If you have coffee routinely, you may develop a certain level of tolerance to its effects, which means that you need more caffeine to get the same boost of energy. However, if you don’t get enough caffeine, you may experience withdrawal symptoms. Some of these symptoms are anxiety, irritability, headache, and extreme fatigue.

  1. Adenosine Rebound

Like we mentioned earlier, caffeine blocks the action of adenosine, which makes you feel sleepy. However, caffeine doesn’t stop the production of adenosine, which continues to accumulate in your brain while you drink coffee. When the caffeine wears off, the adenosine receptors are suddenly flooded with adenosine, which can make you feel more sleepy than before you drank coffee. This is known as the adenosine rebound effect, and it can contribute to fatigue causes and feeling sleepy all the time.

Top 5 Tips: How Do You Enjoy Coffee Without Feeling Exhausted?

Coffee is not all bad.

It has many health benefits. Drinking quality coffee at the right time of the day and in the right amount reduces your risk of getting type-2 diabetes, Parkinson’s disease, Alzheimer’s disease, and some cancers. Further, coffee can uplift your mood, increase creativity, and heighten productivity, if consumed in moderation and at the right time.

Here are some tips on how to enjoy coffee without feeling tired.

  1. Top 1: Limit Your Intake

Adults are recommended a daily intake of 400 mg caffeine, which is equivalent to about 4 cups of brewed coffee. However, this may vary depending on your age, weight, health conditions, and individual sensitivity to caffeine. To avoid the negative effects of coffee on your sleep, try to limit your intake to 1 or 2 cups per day, and avoid drinking coffee after 2 pm.

  1. Tip 2: Drink Water

To prevent dehydration and its associated symptoms, make sure to drink plenty of water throughout the day, especially if you drink coffee. A good rule of thumb is to drink one glass of water for every cup of coffee you consume.

  1. Tip 3: Avoid Sugar and Additives

To avoid the sugar crash and the inflammation that can make you feel tired, opt for black coffee or coffee with low-fat milk or plant-based alternatives. Avoid adding sugar, syrups, whipped cream, or other sweeteners to your coffee, as they can increase your calorie intake and affect your blood glucose levels.
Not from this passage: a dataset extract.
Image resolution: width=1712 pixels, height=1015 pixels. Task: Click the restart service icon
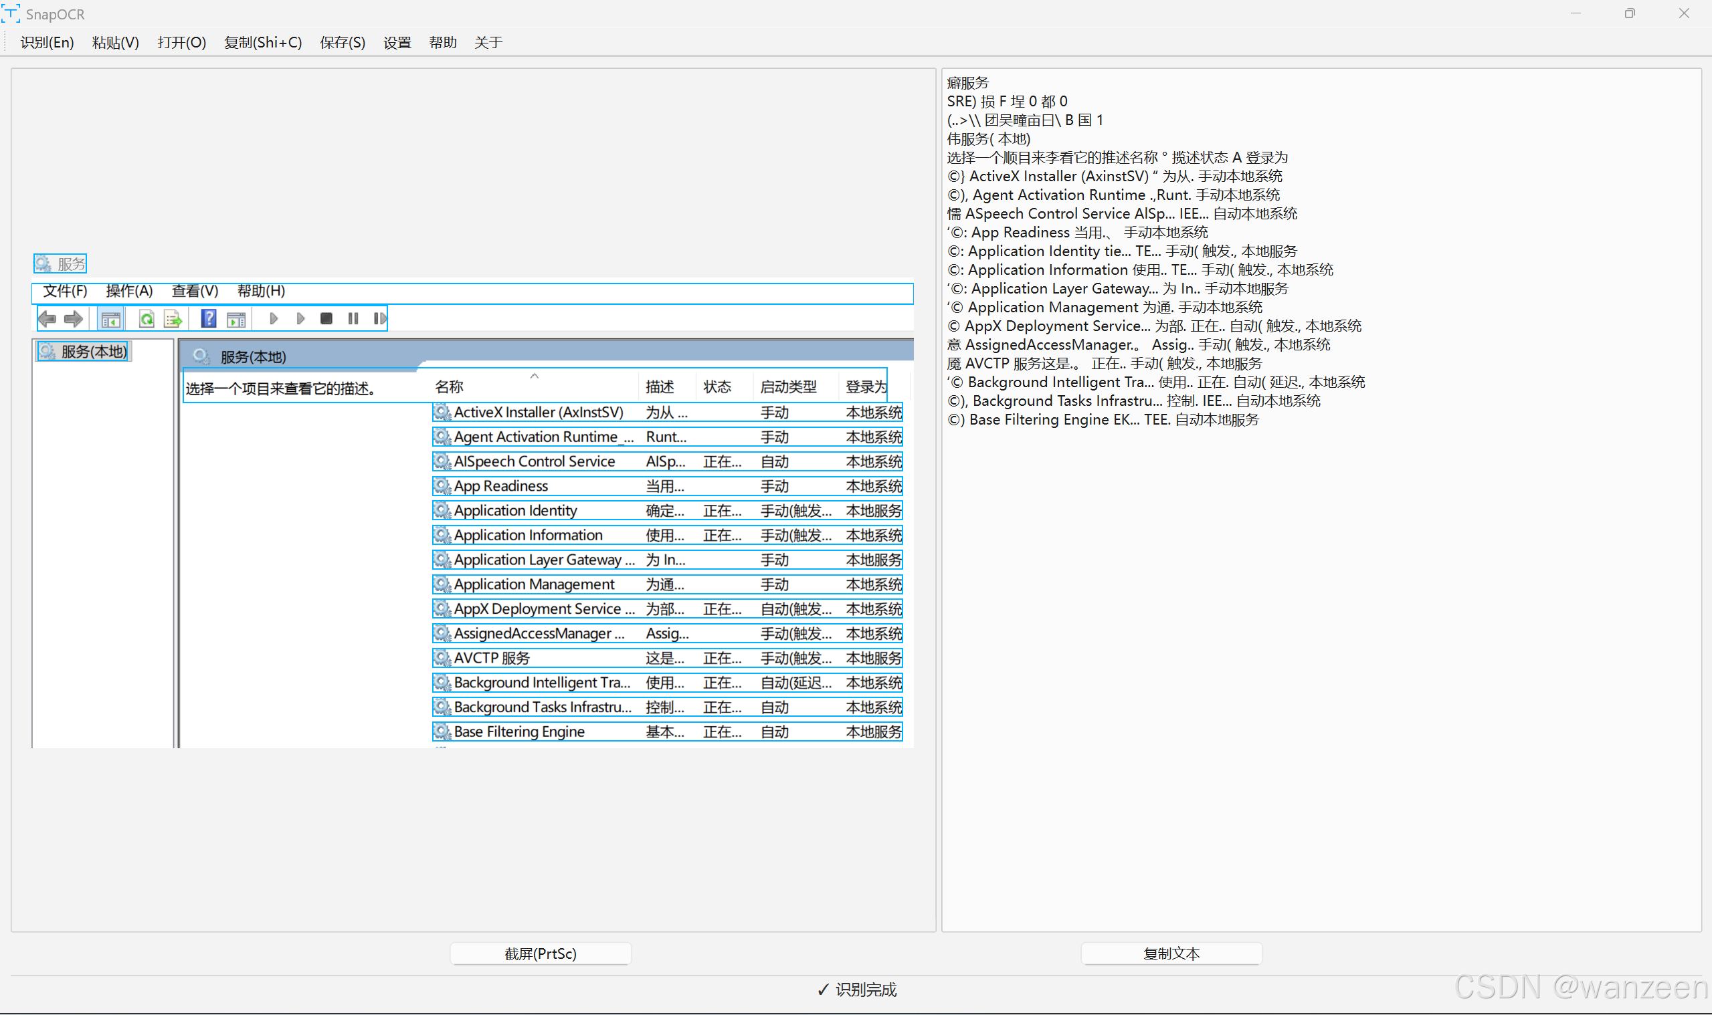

  1. Tip 4: Choose Quality Coffee

The quality of your coffee can also affect how you feel after drinking it. Choose organic, fair-trade, and freshly roasted coffee beans, and grind them yourself before brewing. This can ensure that your coffee is free of pesticides, mold, and other contaminants that can affect your health and taste.

In case you are looking for quality organic coffee or decaf coffee, check out the list on coffee varieties and types. It also explains how coffee makes its way from coffee plant to café!

  1. Tip 5: Get Enough Sleep

The best way to avoid feeling tired is to get enough sleep. The recommended amount of sleep for adults is 7 to 9 hours per night, but this may vary depending on your age, lifestyle, and individual needs. To improve your sleep quality, follow a regular sleep schedule, avoid caffeine, alcohol, and nicotine before bed, create a comfortable and dark sleeping environment, and avoid using electronic devices at least an hour before bed.

Getting enough sleep can help you prevent excessive sleepiness and daytime sleepiness, and improve your overall health and well-being.


Coffee is a wonderful drink that can offer many benefits, but it can also make you feel tired if you drink too much, too late, or with too much sugar. To enjoy your coffee without feeling tired, limit your intake, drink water, avoid sugar and additives, choose quality coffee, and get enough sleep. By following these tips, you can have the best of both worlds: a delicious cup of coffee and a refreshing night of sleep.


The above content offers general guidance and is not a substitute for professional advice. It is not meant for the diagnosis of sleep or mental health issues. Before making any changes to your sleep routine, we highly advise consulting a healthcare professional for personalized guidance and support.